- _WHAT YOU HAVE TO DO_: If a line in the entries includes "heading", show that line.

- _PROVIDED DATA_:
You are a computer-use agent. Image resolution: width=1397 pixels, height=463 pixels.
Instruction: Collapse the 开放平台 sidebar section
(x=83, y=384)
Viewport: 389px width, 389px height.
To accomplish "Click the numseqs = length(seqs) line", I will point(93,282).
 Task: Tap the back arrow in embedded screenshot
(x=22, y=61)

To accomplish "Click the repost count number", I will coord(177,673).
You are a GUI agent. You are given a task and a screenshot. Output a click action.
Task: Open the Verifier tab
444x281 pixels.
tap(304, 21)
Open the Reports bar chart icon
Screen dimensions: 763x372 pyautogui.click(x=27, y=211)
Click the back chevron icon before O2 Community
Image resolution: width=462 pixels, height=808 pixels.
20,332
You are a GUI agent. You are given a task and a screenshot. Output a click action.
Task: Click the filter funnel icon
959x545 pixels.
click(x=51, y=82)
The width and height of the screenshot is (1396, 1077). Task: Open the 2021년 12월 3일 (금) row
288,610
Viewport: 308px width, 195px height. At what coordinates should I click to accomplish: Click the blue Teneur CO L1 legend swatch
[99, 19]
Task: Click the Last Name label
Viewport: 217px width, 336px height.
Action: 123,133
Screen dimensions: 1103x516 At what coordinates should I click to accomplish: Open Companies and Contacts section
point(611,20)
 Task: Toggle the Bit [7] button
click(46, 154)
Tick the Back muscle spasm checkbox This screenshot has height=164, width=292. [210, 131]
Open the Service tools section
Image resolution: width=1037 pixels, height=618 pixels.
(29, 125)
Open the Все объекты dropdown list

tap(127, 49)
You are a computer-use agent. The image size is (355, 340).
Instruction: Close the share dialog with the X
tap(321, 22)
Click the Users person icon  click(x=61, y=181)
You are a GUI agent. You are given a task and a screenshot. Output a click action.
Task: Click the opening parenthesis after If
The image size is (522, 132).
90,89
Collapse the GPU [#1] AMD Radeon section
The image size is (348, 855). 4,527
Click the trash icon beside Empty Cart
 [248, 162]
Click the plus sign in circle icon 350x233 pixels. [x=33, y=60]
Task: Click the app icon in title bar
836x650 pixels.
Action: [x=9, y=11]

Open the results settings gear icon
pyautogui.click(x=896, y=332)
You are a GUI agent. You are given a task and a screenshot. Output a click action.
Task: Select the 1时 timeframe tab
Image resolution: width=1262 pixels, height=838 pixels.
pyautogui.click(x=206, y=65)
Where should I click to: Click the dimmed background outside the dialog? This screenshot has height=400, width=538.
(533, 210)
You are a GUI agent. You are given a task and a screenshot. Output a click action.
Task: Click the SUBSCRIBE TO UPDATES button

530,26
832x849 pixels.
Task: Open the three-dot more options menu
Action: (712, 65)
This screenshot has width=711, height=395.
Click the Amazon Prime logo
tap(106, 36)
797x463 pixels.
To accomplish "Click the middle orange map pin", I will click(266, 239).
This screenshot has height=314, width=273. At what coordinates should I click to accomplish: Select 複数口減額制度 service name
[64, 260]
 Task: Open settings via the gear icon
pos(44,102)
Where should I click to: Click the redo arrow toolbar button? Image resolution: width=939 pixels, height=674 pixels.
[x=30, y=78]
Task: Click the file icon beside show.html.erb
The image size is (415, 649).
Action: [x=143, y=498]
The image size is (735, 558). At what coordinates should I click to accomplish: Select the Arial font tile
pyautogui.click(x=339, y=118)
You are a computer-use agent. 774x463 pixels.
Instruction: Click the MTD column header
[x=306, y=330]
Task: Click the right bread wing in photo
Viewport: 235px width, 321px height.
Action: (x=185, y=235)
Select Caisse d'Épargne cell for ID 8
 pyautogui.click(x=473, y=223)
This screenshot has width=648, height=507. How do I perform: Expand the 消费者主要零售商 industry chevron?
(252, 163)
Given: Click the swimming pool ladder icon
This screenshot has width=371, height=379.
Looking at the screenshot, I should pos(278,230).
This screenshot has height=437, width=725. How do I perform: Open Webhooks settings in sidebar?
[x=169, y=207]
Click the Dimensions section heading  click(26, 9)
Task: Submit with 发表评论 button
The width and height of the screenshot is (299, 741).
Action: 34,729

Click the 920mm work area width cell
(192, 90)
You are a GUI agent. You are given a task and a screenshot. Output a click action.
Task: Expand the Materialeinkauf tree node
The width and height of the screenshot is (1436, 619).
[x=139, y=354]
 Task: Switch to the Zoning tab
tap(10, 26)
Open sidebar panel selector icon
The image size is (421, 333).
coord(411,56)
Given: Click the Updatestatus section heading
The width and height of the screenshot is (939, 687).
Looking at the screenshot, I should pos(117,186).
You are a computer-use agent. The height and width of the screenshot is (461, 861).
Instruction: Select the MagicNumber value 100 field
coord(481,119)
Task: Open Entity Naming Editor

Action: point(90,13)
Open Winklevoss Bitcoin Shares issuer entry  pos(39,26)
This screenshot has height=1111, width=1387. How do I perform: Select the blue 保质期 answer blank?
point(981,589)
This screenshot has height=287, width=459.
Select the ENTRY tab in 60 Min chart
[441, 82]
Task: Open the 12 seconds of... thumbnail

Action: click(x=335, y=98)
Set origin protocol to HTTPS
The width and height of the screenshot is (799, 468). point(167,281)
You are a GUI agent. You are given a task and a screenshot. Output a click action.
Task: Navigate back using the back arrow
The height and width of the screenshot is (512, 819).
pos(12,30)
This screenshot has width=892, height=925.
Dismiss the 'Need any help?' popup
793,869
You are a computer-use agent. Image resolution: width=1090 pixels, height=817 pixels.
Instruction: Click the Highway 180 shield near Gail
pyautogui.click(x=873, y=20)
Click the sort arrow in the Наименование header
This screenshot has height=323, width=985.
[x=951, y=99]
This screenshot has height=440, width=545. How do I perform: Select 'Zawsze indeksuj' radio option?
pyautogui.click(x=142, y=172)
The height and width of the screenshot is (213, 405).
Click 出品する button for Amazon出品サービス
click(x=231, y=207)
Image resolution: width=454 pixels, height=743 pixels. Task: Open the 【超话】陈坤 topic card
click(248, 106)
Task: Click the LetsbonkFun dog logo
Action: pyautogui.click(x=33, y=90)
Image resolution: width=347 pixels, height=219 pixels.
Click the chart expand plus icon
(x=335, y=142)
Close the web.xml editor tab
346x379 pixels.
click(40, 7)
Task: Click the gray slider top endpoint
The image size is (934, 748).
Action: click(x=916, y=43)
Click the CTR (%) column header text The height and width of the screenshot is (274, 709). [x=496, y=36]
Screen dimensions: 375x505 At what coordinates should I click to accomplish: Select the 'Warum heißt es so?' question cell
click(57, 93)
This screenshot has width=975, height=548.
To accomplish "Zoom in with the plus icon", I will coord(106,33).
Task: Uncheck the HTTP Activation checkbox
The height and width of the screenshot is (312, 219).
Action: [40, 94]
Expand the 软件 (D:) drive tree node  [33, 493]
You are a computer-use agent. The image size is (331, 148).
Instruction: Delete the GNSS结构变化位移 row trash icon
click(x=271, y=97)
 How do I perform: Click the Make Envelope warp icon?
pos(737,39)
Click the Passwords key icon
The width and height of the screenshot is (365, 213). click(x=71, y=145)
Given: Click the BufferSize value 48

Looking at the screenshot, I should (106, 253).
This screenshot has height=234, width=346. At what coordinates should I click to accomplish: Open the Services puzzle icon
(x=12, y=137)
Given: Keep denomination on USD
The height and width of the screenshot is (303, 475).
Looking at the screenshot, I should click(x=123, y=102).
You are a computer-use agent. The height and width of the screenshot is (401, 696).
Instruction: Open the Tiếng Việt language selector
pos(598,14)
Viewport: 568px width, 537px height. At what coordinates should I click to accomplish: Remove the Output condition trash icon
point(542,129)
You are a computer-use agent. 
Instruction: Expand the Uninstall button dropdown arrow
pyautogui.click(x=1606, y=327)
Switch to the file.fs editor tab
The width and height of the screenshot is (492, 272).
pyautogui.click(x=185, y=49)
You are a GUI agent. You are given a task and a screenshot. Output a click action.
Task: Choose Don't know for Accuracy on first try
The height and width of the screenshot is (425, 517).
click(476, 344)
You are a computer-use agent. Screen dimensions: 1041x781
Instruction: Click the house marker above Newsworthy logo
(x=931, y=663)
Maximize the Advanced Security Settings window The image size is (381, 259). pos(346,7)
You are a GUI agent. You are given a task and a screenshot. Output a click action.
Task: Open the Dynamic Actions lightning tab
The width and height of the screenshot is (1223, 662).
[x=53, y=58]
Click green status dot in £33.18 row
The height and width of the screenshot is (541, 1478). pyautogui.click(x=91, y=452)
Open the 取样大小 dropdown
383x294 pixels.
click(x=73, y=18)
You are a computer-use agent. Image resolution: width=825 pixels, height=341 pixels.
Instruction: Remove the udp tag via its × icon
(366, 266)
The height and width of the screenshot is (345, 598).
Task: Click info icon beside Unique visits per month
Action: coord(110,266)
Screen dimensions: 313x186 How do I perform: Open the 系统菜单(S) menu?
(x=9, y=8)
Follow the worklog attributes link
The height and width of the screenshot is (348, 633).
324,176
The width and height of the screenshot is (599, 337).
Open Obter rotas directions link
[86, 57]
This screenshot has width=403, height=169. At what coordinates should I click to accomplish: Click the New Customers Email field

- _OUTPUT OF THE EXERCISE_:
Click the Dimensions section heading  click(26, 9)
Given: Click the Updatestatus section heading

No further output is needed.